A começar pela forma como os projetos foram escolhidos. Vianna critica, por exemplo, as iniciativas pulverizadas. “É essencial eleger prioridades, investir de forma objetiva. Mas o que assistimos é que parte das pesquisas é feita de forma segmentada.”
A falta de objetividade se repete também nas parcerias. Como exemplo, Vianna cita investimentos realizados no desenvolvimento de biossimilares. Para ele, não faz sentido assumir a produção de mais de um biossimilar com indicações terapêuticas semelhantes, para incentivar a concorrência.
“Isso gera um problema enorme na assistência farmacêutica. Porque, embora possam até ter indicação para a mesma doença, não há intercambialidade imediata. Diferentemente de outros medicamentos, uma pessoa que usa o remédio biológico A não pode substituí-lo pelo B de forma imediata, automática, apenas porque a disponibilidade é maior.”
Vianna avalia ainda ser necessária a adoção de metas mais ambiciosas. “Hoje, o foco está na produção de determinados medicamentos. Mas precisamos mirar na pesquisa e na inovação. Precisamos investir no desenvolvimento de produtos e tecnologia. Se formos apenas produtores, esse ciclo de dependência nunca será rompido.”
O professor cita a Embraer e a Embrapa. “São exemplos de união da pesquisa, da indústria e do mercado. Essa triangulação é importante, é bem-sucedida.” Na saúde, contudo, não há essa articulação. Para Vianna, tal salto se dará também com a mudança da governança. “A atividade não deveria ficar vinculada a uma pasta. Vários setores estão envolvidos, é um tema estratégico, que extrapola uma área específica. Deveria ser tratada como uma política de Estado.”

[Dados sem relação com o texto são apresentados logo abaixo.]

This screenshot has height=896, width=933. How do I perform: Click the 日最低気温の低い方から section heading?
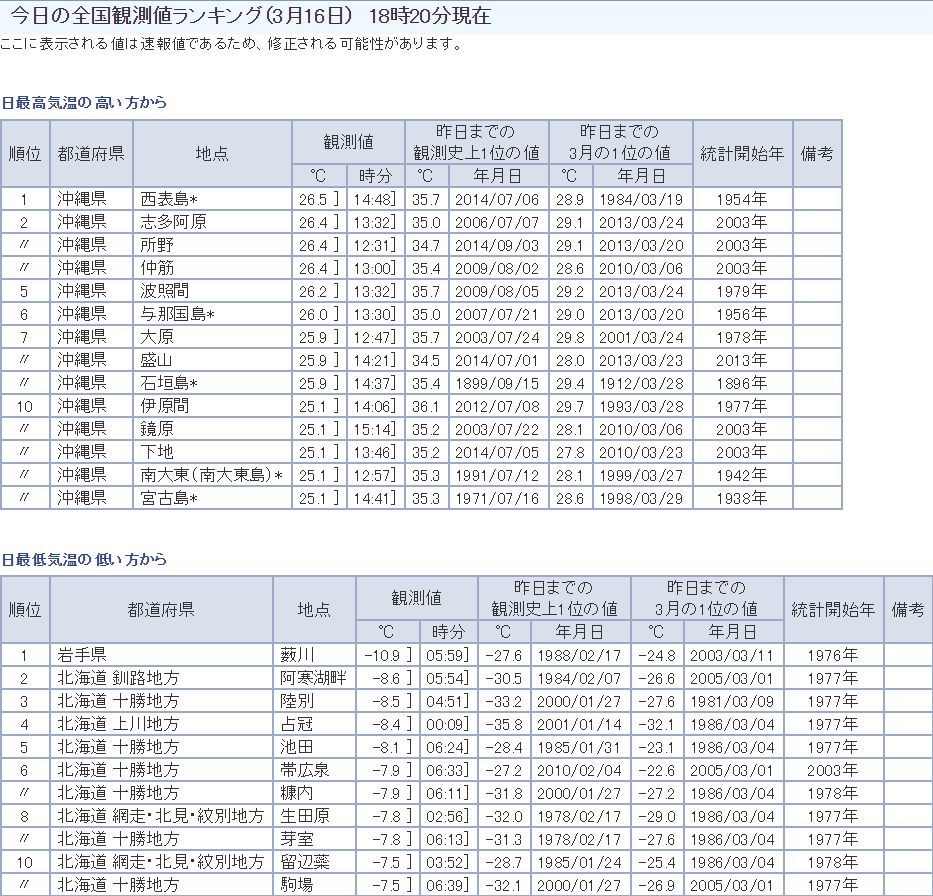84,559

Nesse raciocínio, laboratórios públicos assumirem a produção de itens considerados pouco atrativos para o setor privado teria um papel relevante. Mas, ao mesmo tempo, arriscado, avalia o professor. Deixar sob responsabilidade exclusiva de laboratórios públicos produtos com pouco lucro é reduzir muito a possibilidade de essas instituições alcançarem objetivos mais ambiciosos. Mais do que isso, é praticamente decretar o sucateamento dessas instituições. O ideal seria um equilíbrio entre produção de remédios essenciais, mas pouco lucrativos, com investimentos em áreas mais rentáveis. Pensar nas drogas para doenças negligenciadas, mas também nas inovadoras. Esse balanço não é simples. Respostas imediatas são tentadoras, mas dificilmente trazem bons resultados.